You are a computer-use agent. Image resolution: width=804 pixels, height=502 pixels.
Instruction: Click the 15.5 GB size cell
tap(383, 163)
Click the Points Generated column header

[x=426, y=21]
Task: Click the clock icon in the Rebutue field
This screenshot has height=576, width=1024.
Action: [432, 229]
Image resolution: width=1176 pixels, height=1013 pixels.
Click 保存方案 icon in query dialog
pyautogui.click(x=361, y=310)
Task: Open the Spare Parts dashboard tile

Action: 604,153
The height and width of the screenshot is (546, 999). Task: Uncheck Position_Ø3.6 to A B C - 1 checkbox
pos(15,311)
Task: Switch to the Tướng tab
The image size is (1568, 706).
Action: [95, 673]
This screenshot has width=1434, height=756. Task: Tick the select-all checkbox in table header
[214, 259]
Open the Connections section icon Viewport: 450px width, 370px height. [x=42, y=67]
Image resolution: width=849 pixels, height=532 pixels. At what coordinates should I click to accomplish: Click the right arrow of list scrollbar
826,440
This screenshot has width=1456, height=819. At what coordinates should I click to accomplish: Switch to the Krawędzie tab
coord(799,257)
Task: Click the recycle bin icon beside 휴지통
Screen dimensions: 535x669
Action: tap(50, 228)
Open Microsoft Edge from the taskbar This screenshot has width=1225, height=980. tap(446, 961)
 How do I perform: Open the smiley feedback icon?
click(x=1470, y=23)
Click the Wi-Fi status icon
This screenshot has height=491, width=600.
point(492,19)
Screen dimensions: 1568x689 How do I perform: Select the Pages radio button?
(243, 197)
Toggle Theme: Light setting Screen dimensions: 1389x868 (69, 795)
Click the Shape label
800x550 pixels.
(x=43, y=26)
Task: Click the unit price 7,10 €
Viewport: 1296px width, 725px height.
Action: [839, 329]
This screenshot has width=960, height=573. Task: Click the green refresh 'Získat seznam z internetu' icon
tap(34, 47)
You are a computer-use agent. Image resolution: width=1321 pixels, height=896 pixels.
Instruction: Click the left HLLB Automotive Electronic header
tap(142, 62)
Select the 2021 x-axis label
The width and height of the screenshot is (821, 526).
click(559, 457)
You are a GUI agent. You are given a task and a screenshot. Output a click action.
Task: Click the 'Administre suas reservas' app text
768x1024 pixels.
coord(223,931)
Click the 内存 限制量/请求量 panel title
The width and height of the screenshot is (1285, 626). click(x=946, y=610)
..............................
• _GIVEN INSTRUCTION_: Copy out every one of the rows above line for line, with no changes.

• _WRITTEN RESPONSE_:
You are a computer-use agent. Image resolution: width=804 pixels, height=502 pixels.
Instruction: Click the 15.5 GB size cell
tap(383, 163)
Click the Points Generated column header

[x=426, y=21]
Task: Click the clock icon in the Rebutue field
This screenshot has height=576, width=1024.
Action: [432, 229]
Image resolution: width=1176 pixels, height=1013 pixels.
Click 保存方案 icon in query dialog
pyautogui.click(x=361, y=310)
Task: Open the Spare Parts dashboard tile

Action: 604,153
The height and width of the screenshot is (546, 999). Task: Uncheck Position_Ø3.6 to A B C - 1 checkbox
pos(15,311)
Task: Switch to the Tướng tab
The image size is (1568, 706).
Action: [95, 673]
This screenshot has width=1434, height=756. Task: Tick the select-all checkbox in table header
[214, 259]
Open the Connections section icon Viewport: 450px width, 370px height. [x=42, y=67]
Image resolution: width=849 pixels, height=532 pixels. At what coordinates should I click to accomplish: Click the right arrow of list scrollbar
826,440
This screenshot has width=1456, height=819. At what coordinates should I click to accomplish: Switch to the Krawędzie tab
coord(799,257)
Task: Click the recycle bin icon beside 휴지통
Screen dimensions: 535x669
Action: tap(50, 228)
Open Microsoft Edge from the taskbar This screenshot has width=1225, height=980. tap(446, 961)
 How do I perform: Open the smiley feedback icon?
click(x=1470, y=23)
Click the Wi-Fi status icon
This screenshot has height=491, width=600.
point(492,19)
Screen dimensions: 1568x689 How do I perform: Select the Pages radio button?
(243, 197)
Toggle Theme: Light setting Screen dimensions: 1389x868 (69, 795)
Click the Shape label
800x550 pixels.
(x=43, y=26)
Task: Click the unit price 7,10 €
Viewport: 1296px width, 725px height.
Action: [839, 329]
This screenshot has width=960, height=573. Task: Click the green refresh 'Získat seznam z internetu' icon
tap(34, 47)
You are a computer-use agent. Image resolution: width=1321 pixels, height=896 pixels.
Instruction: Click the left HLLB Automotive Electronic header
tap(142, 62)
Select the 2021 x-axis label
The width and height of the screenshot is (821, 526).
click(559, 457)
You are a GUI agent. You are given a task and a screenshot. Output a click action.
Task: Click the 'Administre suas reservas' app text
768x1024 pixels.
coord(223,931)
Click the 内存 限制量/请求量 panel title
The width and height of the screenshot is (1285, 626). click(x=946, y=610)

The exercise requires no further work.